When our critic has studied Christian Science a little more...

The Inquirer

When our critic has studied Christian Science a little more carefully, one of the first things he will discover is the mental nature of disease. The human body is the expression of the human mind, and no function or action can take place without the sanction of the human mind. Heart disease is just as much a product of this mind as pulsation. Such thoughts as fear, envy, hatred, jealousy, malice, lust, anger, and the like, will produce bad physical conditions. These are the mental conditions that Christian Science destroys, thereby freeing the victims from their physical effects. The destruction of these erroneous mental conditions is brought about by instructing the individual who is harboring them as to their erroneous and therefore unreal nature, showing him the suffering they bring, and replacing them with the divine Mind, the Mind which was in Christ Jesus. In order to understand Christian Science, a clear line must be drawn between the eternal and the temporal, the immortal and the mortal, the infinite and the finite, the spiritual and the material, the real and the unreal.

In a second letter our critic seems to express doubt as to whether the understanding of the spiritual fact about anything will have any effect on physical discord.
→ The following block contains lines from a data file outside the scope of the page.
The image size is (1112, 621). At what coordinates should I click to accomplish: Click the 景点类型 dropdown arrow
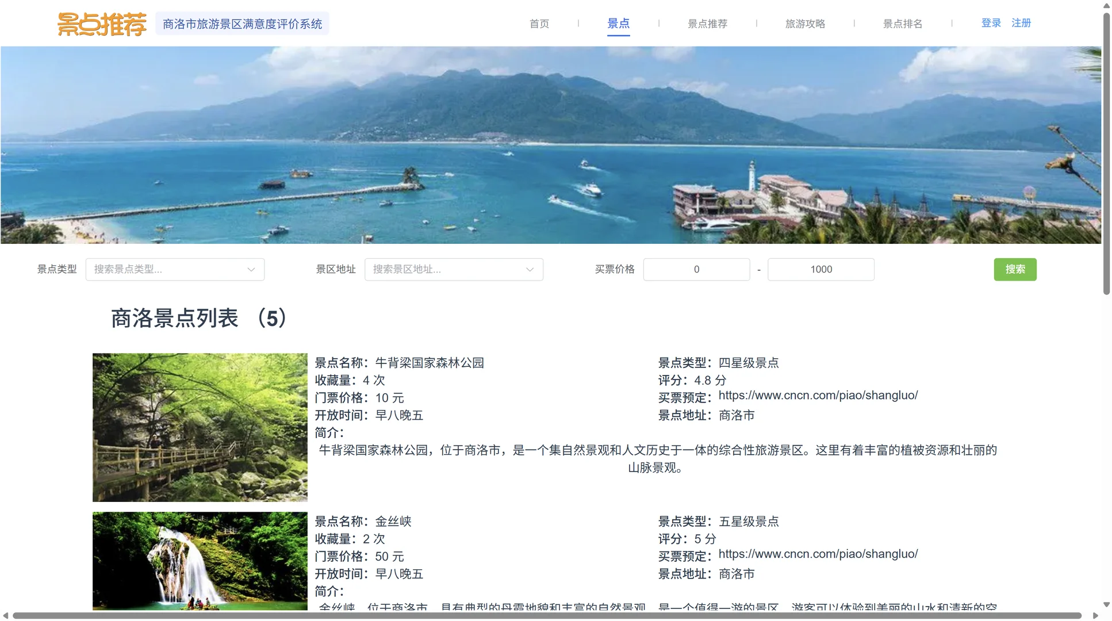click(x=251, y=269)
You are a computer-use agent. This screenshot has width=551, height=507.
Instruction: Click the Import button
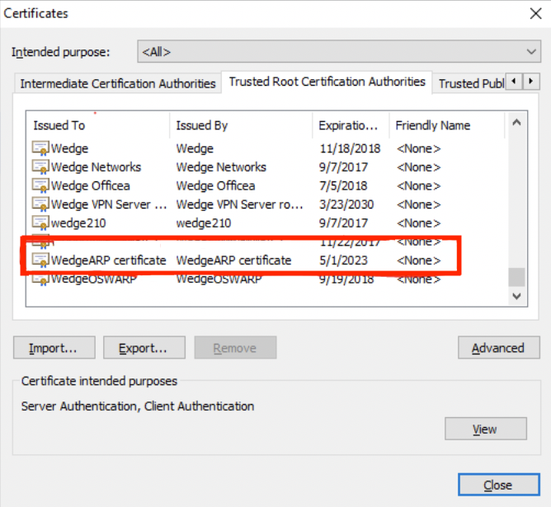pyautogui.click(x=54, y=348)
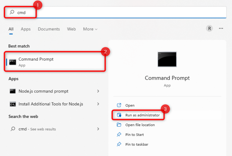Click the search magnifier icon in search box

(12, 13)
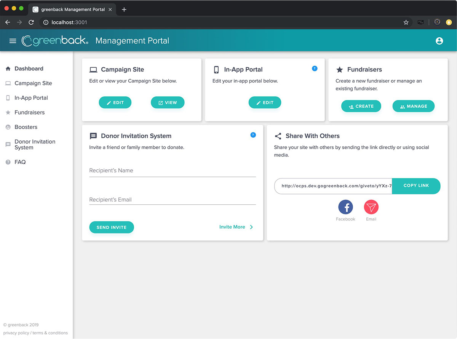Bookmark this page with the star icon

tap(406, 22)
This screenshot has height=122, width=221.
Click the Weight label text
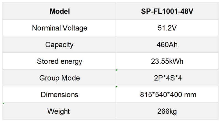click(59, 111)
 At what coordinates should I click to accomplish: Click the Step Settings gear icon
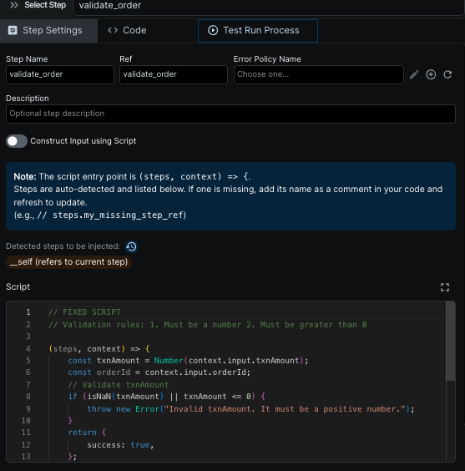[13, 30]
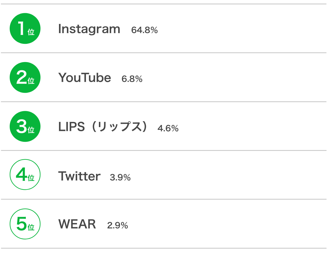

He has only to turn to the Bible, where he will find case after case in which the application of spiritual understanding has healed all manner of disease, raised the dead, multiplied oil and meal, loaves and fishes, and reformed the sinner. Take, for example, the case mentioned in the third chapter of Acts, of the man "lame from his mother's womb." Peter and John saw this man lying at the gate of the temple. Peter took him by the hand, and knowing that he had an understanding of a spiritual fact which was infinitely more valuable than gold or silver, said, "In the name of Jesus Christ of Nazareth rise up and walk." And the record says of the lame man that "immediately his feet and ankle bones received strength."